--- Excerpted data ---
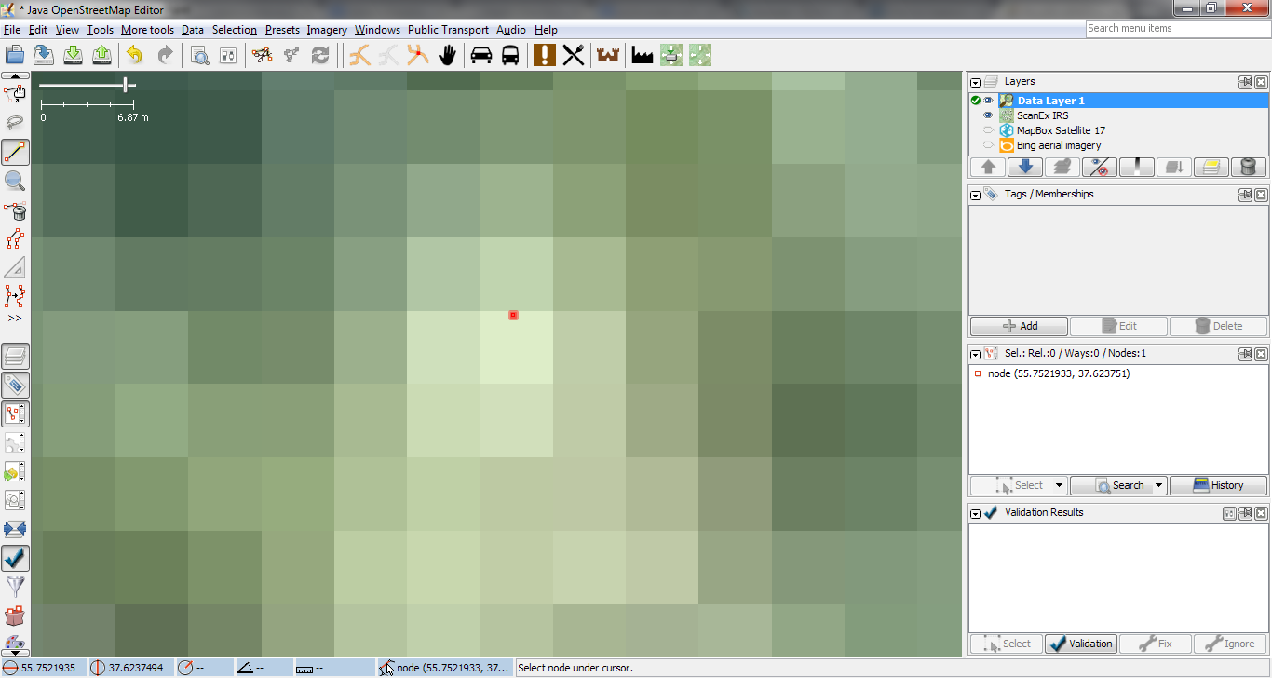
Task: Delete the selected layer with trash icon
Action: [1249, 168]
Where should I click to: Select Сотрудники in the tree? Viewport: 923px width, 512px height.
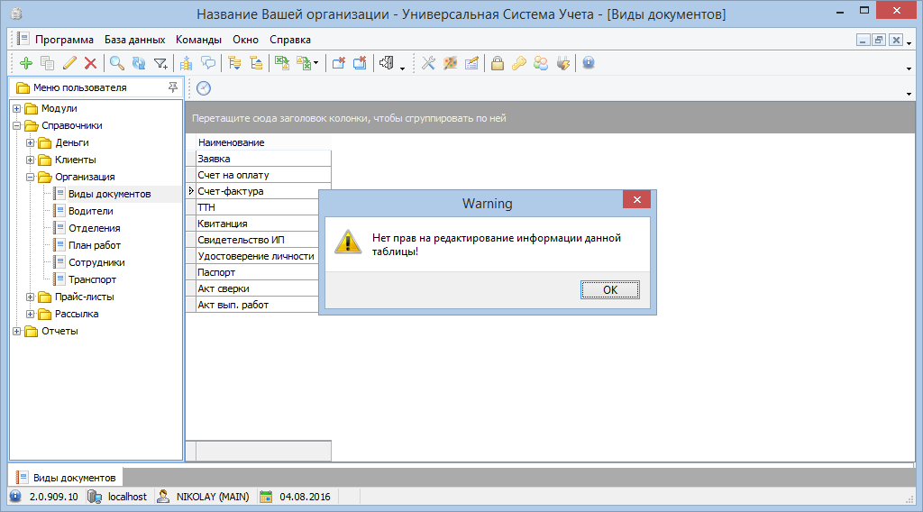point(96,262)
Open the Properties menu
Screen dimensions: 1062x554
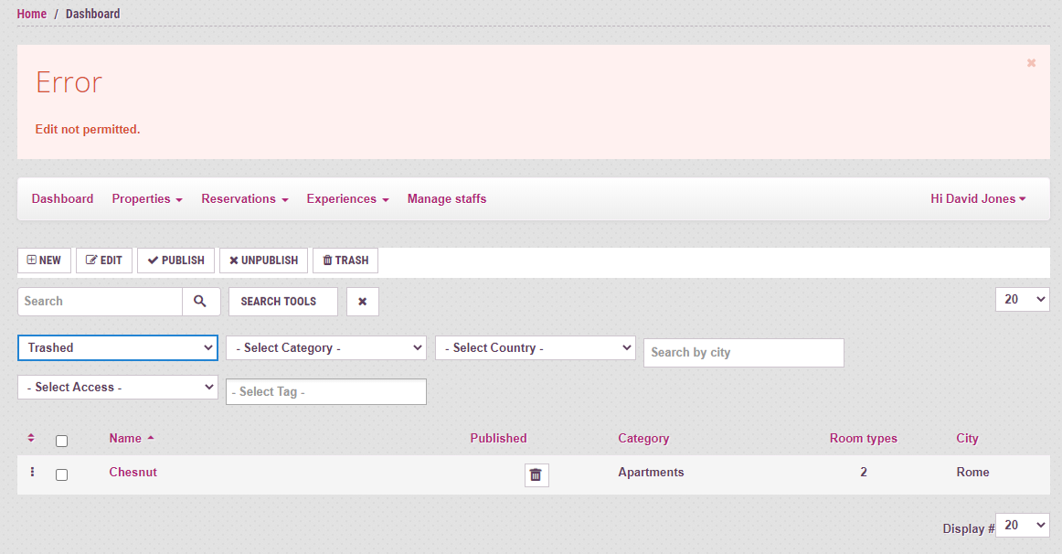pyautogui.click(x=146, y=198)
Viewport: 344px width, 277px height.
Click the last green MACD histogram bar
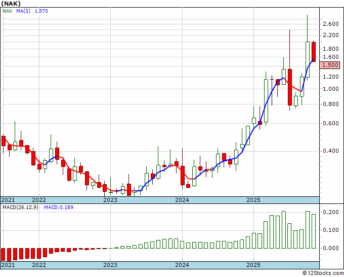pyautogui.click(x=314, y=231)
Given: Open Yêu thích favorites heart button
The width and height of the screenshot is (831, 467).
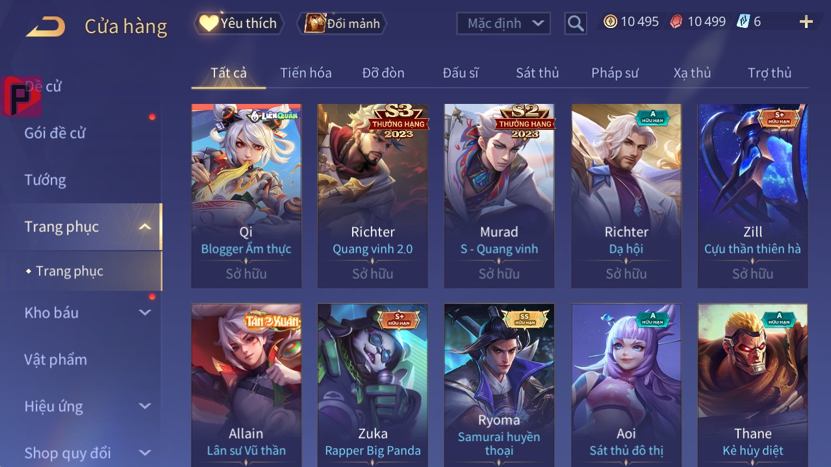Looking at the screenshot, I should 238,23.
---
» Stated problem
Present all the records above as a numbered list of their lines, with blank lines omitted and the pictures left out.

» Solution to the problem
1. Task: Delete the selected layer with trash icon
2. Action: [1249, 168]
3. Where should I click to: Select Сотрудники in the tree? Viewport: 923px width, 512px height.
4. point(96,262)
5. Open the Properties menu
6. Screen dimensions: 1062x554
7. pyautogui.click(x=146, y=198)
8. Viewport: 344px width, 277px height.
9. Click the last green MACD histogram bar
10. pyautogui.click(x=314, y=231)
11. Given: Open Yêu thích favorites heart button
12. The width and height of the screenshot is (831, 467).
13. Looking at the screenshot, I should 238,23.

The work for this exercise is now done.